> _Task item_: Every line from the one with "Open notifications bell in sidebar" up to and including the one with "This screenshot has" is to be output exactly as it appears below; pictures are not.
====== Entries supplied
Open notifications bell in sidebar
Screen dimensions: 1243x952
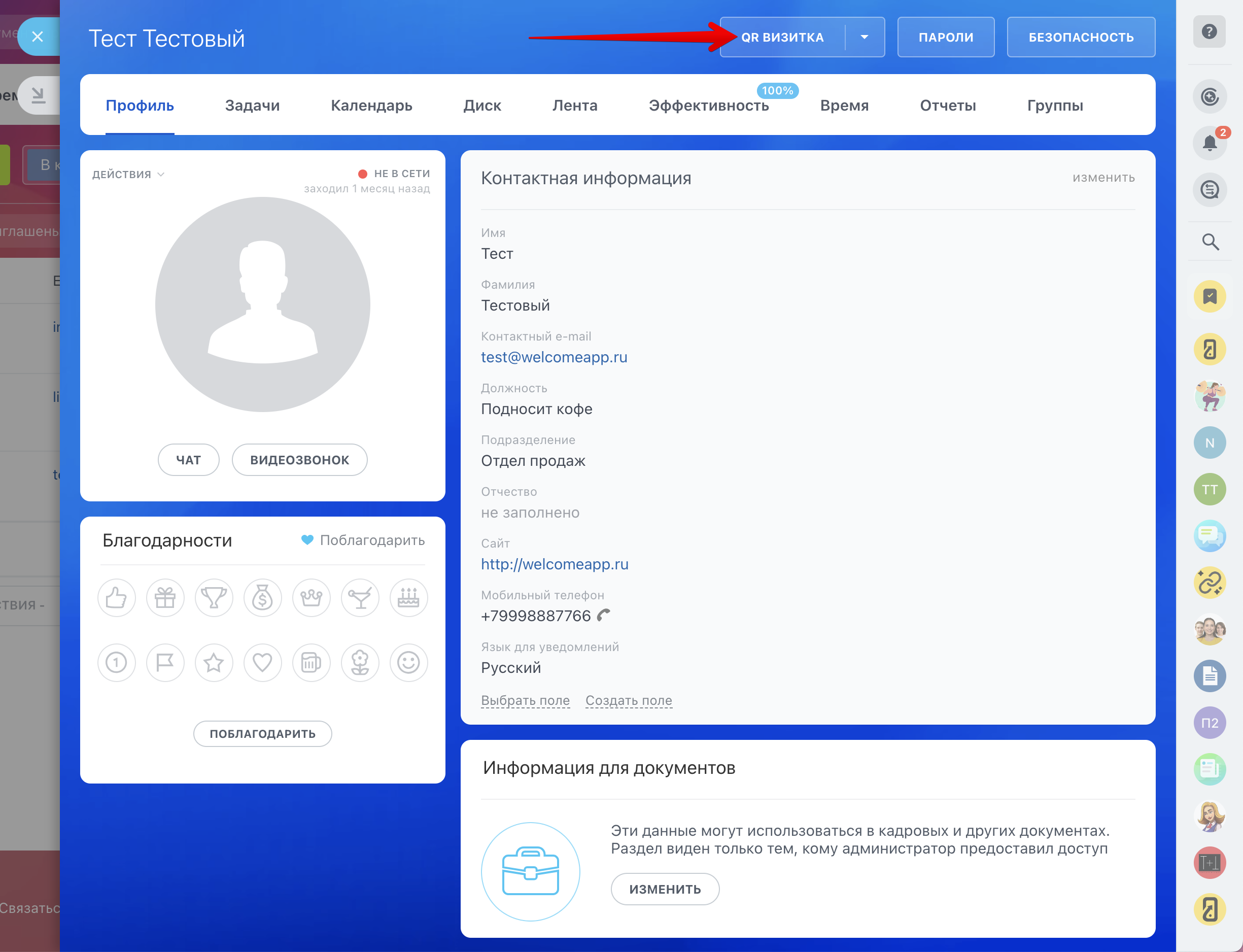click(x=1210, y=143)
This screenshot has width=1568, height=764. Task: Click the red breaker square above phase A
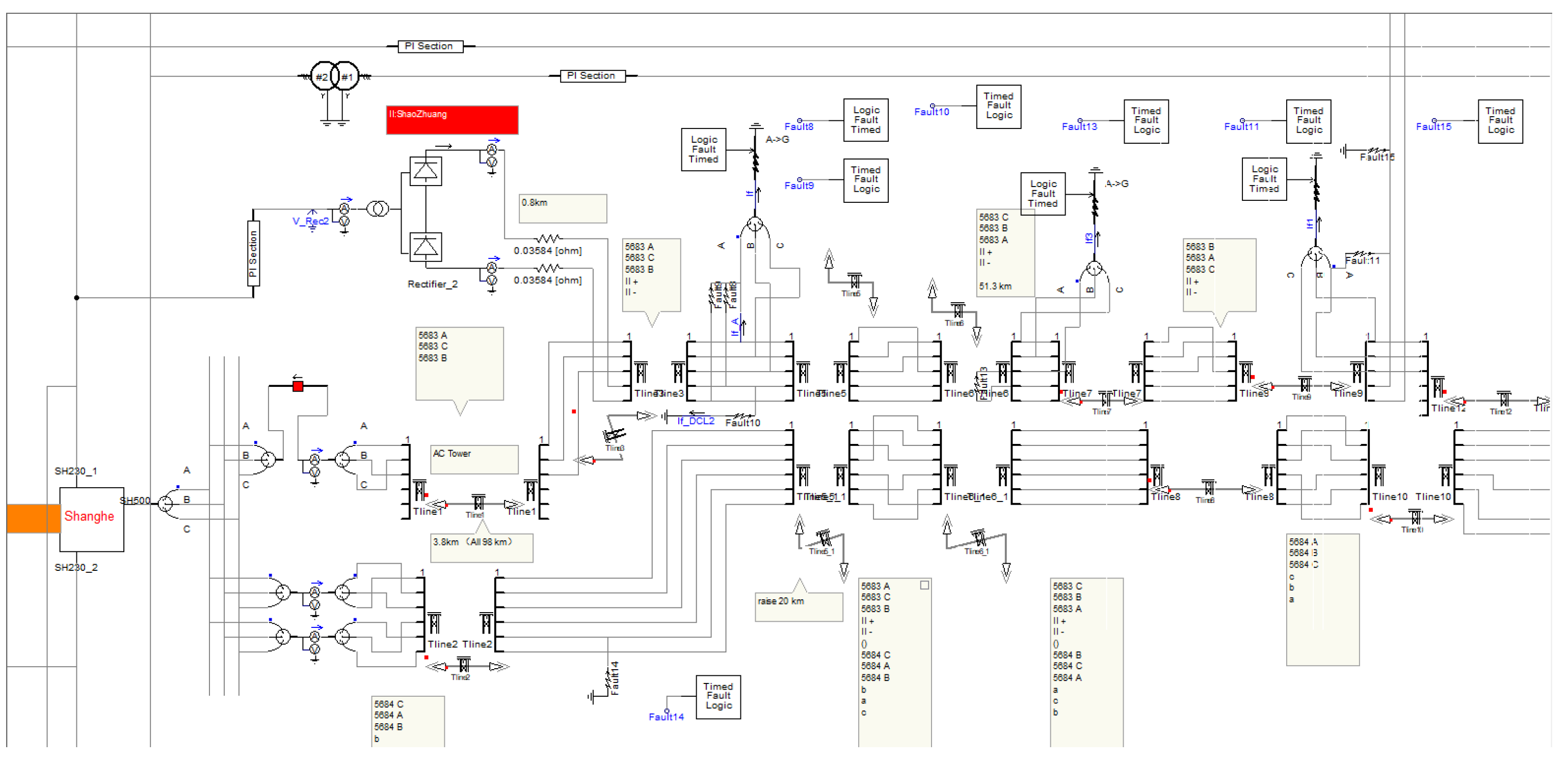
============
====== Entries supplied
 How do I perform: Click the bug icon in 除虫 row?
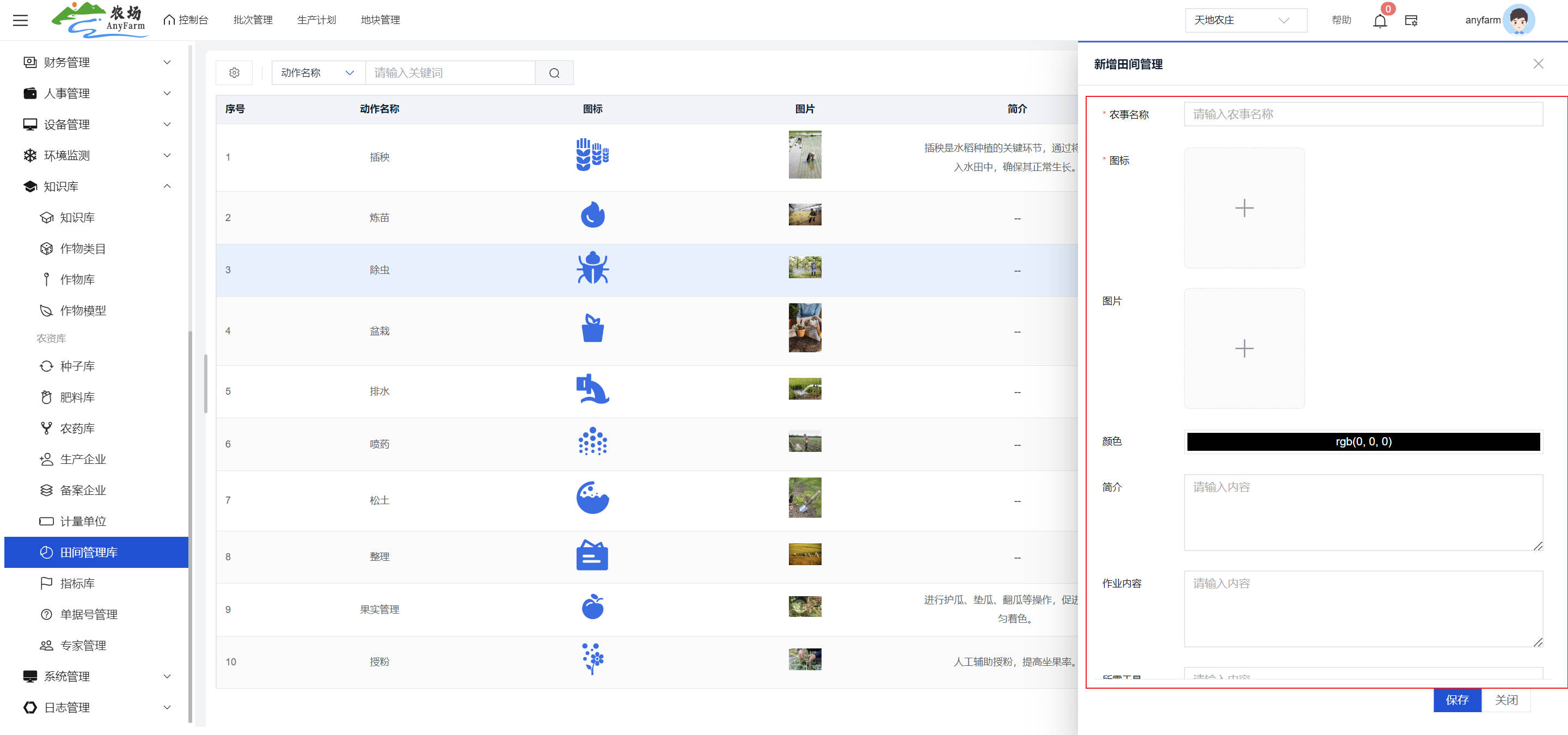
============
> _Solution_:
Open notifications bell in sidebar
Screen dimensions: 1243x952
click(x=1210, y=143)
This screenshot has width=1568, height=764. Task: Click the red breaker square above phase A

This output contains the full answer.